WORK TO BE COMPLETED: Reproduce exactly the entries from the "Task: Click the 关闭窗口 link" line to the end. Skip all pictures.

MATERIAL SUPPLIED:
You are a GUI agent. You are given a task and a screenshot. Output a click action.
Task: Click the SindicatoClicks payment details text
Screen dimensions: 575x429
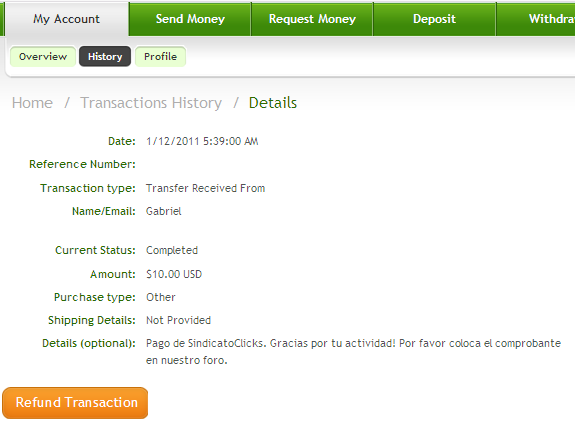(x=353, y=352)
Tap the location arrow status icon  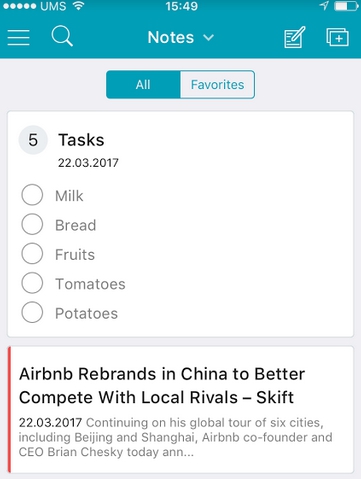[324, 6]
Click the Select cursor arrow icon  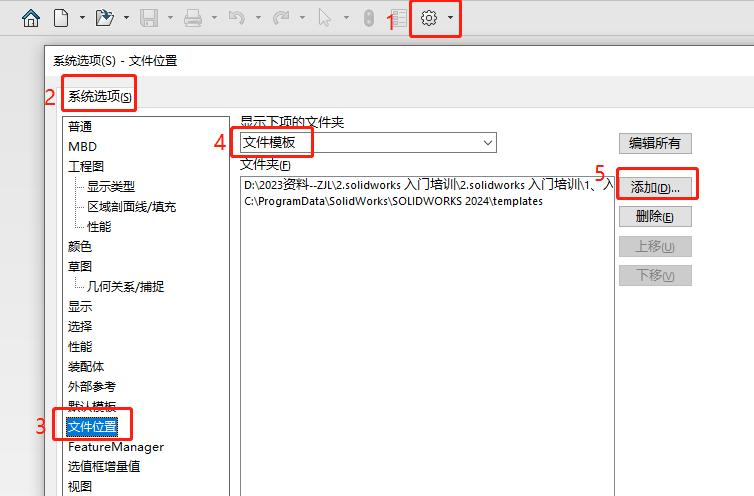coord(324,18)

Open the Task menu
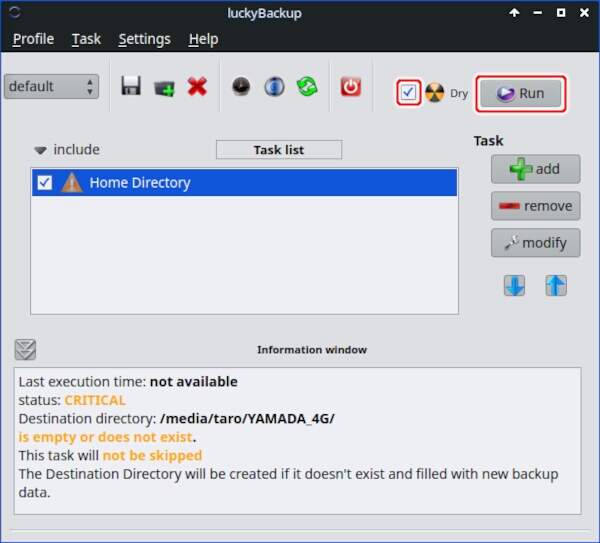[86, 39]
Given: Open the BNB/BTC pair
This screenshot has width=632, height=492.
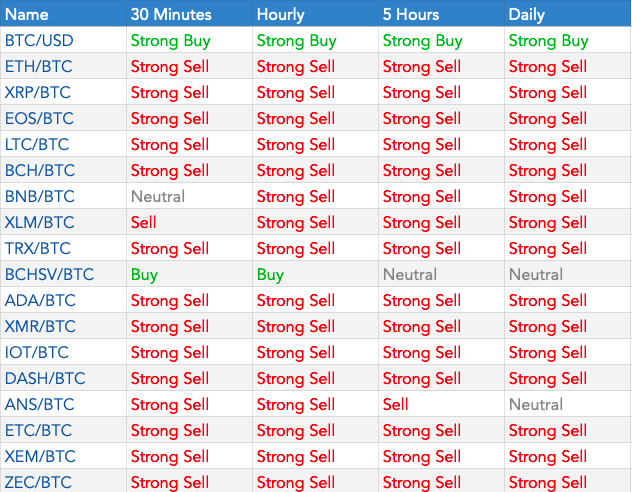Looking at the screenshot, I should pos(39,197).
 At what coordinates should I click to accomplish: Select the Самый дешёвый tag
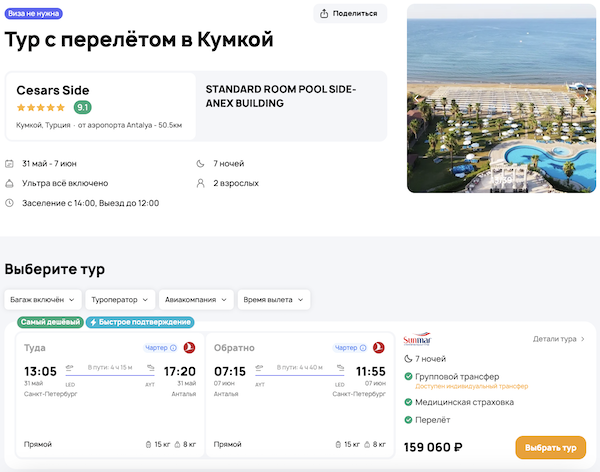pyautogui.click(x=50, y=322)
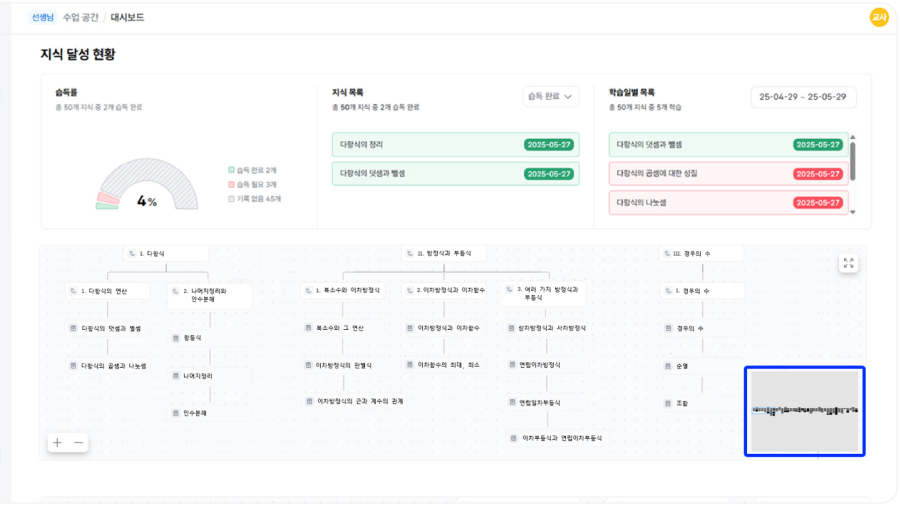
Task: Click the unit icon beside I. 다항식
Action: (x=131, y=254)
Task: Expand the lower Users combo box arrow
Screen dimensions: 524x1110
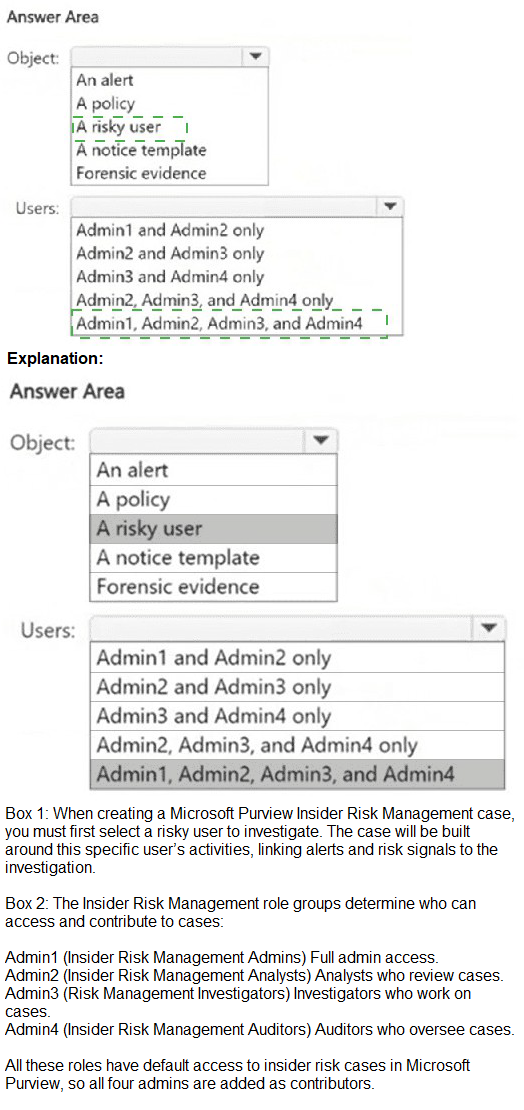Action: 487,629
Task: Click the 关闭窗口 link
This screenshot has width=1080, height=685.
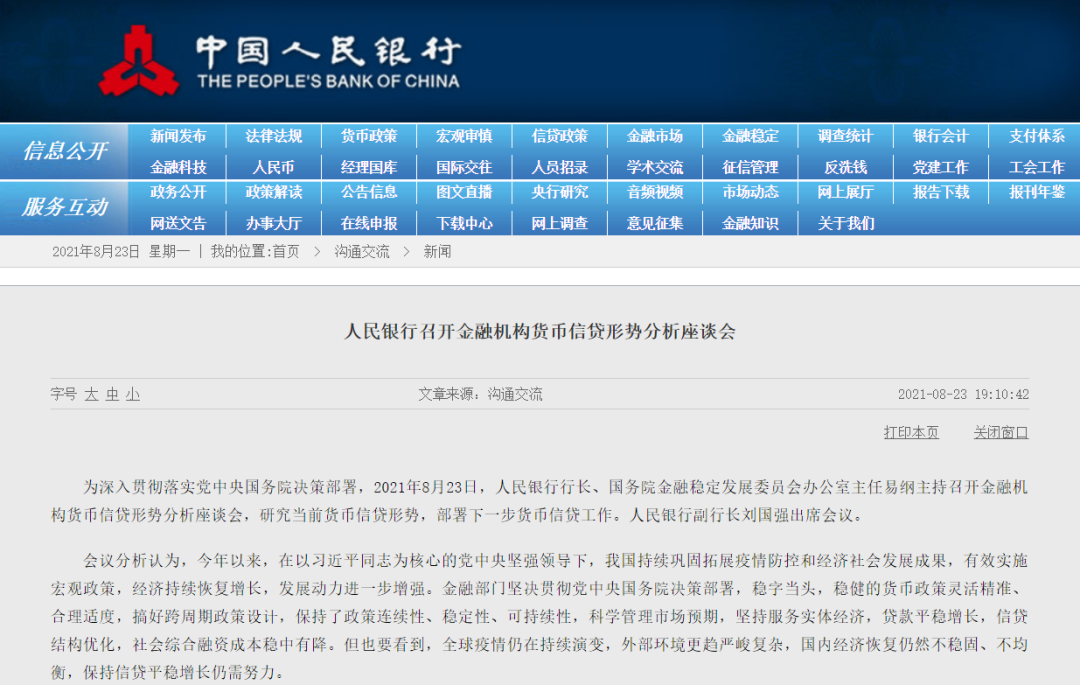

ANSWER:
Task: Click the 关闭窗口 link
This screenshot has width=1080, height=685.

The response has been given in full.